Saturday, May 02, 2020

St. Johns County: "Florida county’s medical examiner begged officials to close beaches, public records show " (WaPo)



From The Washington Post, encouraging news that an assistant medical examiner working for Dr. Predrag Bulic, M.D. exercised her God-given First Amendment constitutional rights to engage in protected activity re: beach closing. Thank you, Dr. Deanna A. Oleske, M.D. Good policy requires good science and it requires that diverse views be encouraged. Thank you for speaking out!


11:37 a.m.

Florida county’s medical examiner begged officials to close beaches, public records show 



Officials in Florida’s St. Johns County weathered heavy criticism from their own medical examiner and residents in March for not closing beaches — at the same time the beaches saw record crowds.
St. Johns County, the home of St. Augustine, “saw crowds that nearly doubled spring break last year as well as Memorial Day,” Doug Bataille, the county’s parks director, wrote to other county officials in an email in mid-March. He explained that the county had lost the vendor that cleaned its beaches’ portable toilets.
At the same time, residents and Deanna A. Oleske, the associate medical examiner for the county, wrote to officials and pleaded to close the beaches, according to emails obtained by Columbia University’s Brown Institute for Media Innovation and reviewed by The Washington Post.
“Protect the residents of [St.
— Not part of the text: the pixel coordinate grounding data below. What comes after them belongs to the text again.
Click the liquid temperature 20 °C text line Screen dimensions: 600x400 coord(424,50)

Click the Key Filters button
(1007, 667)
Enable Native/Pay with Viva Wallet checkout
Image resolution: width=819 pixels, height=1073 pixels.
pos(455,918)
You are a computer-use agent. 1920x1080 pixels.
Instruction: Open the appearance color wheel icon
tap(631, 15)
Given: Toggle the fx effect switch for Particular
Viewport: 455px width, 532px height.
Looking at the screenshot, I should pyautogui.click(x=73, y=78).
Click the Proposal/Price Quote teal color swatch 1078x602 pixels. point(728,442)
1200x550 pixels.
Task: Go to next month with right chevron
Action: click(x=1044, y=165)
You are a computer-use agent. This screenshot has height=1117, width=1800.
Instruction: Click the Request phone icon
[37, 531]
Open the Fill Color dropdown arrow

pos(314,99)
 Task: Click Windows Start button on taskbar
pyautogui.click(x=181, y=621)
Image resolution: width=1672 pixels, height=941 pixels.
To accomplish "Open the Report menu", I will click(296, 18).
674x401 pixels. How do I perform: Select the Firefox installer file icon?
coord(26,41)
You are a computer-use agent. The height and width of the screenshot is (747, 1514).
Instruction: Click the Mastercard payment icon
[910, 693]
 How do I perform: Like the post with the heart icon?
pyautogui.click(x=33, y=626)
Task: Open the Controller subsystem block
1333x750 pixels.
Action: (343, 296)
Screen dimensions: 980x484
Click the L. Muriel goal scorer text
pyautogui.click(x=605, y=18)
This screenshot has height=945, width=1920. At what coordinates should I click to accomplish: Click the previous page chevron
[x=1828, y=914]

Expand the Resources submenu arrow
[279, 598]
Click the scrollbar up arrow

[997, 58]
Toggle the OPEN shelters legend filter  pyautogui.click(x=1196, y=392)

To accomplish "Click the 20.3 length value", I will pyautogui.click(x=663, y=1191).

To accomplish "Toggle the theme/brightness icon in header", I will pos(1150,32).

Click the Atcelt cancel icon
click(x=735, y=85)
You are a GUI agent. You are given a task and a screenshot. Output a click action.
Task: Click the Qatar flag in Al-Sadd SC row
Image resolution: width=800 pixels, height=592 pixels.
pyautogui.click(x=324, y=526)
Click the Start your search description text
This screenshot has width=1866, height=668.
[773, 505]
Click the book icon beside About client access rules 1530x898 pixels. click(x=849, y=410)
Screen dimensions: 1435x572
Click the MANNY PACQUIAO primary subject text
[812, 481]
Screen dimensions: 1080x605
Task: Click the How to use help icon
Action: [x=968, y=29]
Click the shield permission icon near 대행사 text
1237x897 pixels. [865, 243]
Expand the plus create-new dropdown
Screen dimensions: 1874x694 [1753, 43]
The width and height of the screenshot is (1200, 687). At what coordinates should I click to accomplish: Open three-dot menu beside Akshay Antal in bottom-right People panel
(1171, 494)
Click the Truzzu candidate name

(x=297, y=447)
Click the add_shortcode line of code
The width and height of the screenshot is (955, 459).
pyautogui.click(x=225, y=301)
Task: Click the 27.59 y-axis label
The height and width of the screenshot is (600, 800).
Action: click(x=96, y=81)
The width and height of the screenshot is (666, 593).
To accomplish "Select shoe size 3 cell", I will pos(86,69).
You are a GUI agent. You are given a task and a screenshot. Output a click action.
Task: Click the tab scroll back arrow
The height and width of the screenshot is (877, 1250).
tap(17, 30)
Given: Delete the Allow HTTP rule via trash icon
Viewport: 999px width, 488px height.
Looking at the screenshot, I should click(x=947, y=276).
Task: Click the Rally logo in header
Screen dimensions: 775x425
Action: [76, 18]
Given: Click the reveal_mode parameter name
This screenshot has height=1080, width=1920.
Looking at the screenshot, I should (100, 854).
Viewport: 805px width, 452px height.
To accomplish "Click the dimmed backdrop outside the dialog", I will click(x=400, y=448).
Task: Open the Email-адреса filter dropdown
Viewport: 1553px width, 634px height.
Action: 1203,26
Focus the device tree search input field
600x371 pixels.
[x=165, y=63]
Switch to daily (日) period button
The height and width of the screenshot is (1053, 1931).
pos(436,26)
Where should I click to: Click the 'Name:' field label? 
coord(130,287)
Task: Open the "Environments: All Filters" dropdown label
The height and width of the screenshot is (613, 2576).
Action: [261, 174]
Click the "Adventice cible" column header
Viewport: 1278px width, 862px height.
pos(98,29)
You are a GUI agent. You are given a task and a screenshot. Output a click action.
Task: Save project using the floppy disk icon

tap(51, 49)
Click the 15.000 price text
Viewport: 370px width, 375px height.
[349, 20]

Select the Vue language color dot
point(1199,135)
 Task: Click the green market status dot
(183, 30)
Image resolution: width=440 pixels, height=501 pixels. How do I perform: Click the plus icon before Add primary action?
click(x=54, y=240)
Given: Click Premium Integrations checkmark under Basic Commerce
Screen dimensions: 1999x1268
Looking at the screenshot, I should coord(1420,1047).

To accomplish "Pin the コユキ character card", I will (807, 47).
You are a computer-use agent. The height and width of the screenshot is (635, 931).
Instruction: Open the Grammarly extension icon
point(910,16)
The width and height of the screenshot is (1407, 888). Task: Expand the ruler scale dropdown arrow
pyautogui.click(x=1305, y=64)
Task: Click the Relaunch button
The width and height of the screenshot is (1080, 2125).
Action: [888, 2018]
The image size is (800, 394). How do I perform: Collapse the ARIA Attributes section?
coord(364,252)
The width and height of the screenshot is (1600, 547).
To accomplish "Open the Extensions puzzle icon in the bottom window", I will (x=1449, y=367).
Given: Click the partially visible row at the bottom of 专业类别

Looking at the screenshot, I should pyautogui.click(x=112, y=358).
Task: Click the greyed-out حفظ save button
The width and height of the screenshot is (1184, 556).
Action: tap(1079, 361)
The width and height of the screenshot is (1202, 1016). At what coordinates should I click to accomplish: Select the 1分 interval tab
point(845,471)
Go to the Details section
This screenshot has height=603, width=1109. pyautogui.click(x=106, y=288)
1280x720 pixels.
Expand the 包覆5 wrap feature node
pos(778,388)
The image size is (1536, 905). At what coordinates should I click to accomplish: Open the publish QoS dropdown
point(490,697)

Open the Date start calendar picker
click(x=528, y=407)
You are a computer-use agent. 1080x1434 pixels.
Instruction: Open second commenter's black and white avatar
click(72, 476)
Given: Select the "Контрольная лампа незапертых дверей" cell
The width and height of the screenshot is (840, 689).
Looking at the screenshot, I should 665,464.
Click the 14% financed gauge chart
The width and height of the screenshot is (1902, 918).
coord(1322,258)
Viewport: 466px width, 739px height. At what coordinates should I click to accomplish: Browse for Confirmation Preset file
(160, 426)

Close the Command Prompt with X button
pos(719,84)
Johns County],” Oleske wrote to County Administrator Hunter Conrad on March 23. “Close the beaches. Please.”
Oleske repeatedly warned officials in emails that her office is “in a dire situation,” and she didn’t have the necessary staff, equipment and capacity to handle all the potential covid-19 deaths. She said her office, along with the county’s hospitals and funeral homes, could hold a total of 119 deceased.
The county kept beaches open through March and did not close them until April 2, a day after an aerial photo showed a line of people clearly delineating the border of a neighboring county that closed its beaches. Officials then reopened St. Johns beaches two weeks later with limited hours.
On Monday, the county will remove all restrictions on beachgoers, although the beachgoers still will need to follow guidance from the Centers of Disease Control and Prevention.
County spokesperson Michael Ryan didn’t immediately respond to The Washington Post’s request for comment but told the New York Times on Thursday that beachgoers were social distancing.
As of Saturday, there have been four deaths from the coronavirus and more than 200 confirmed cases in the county.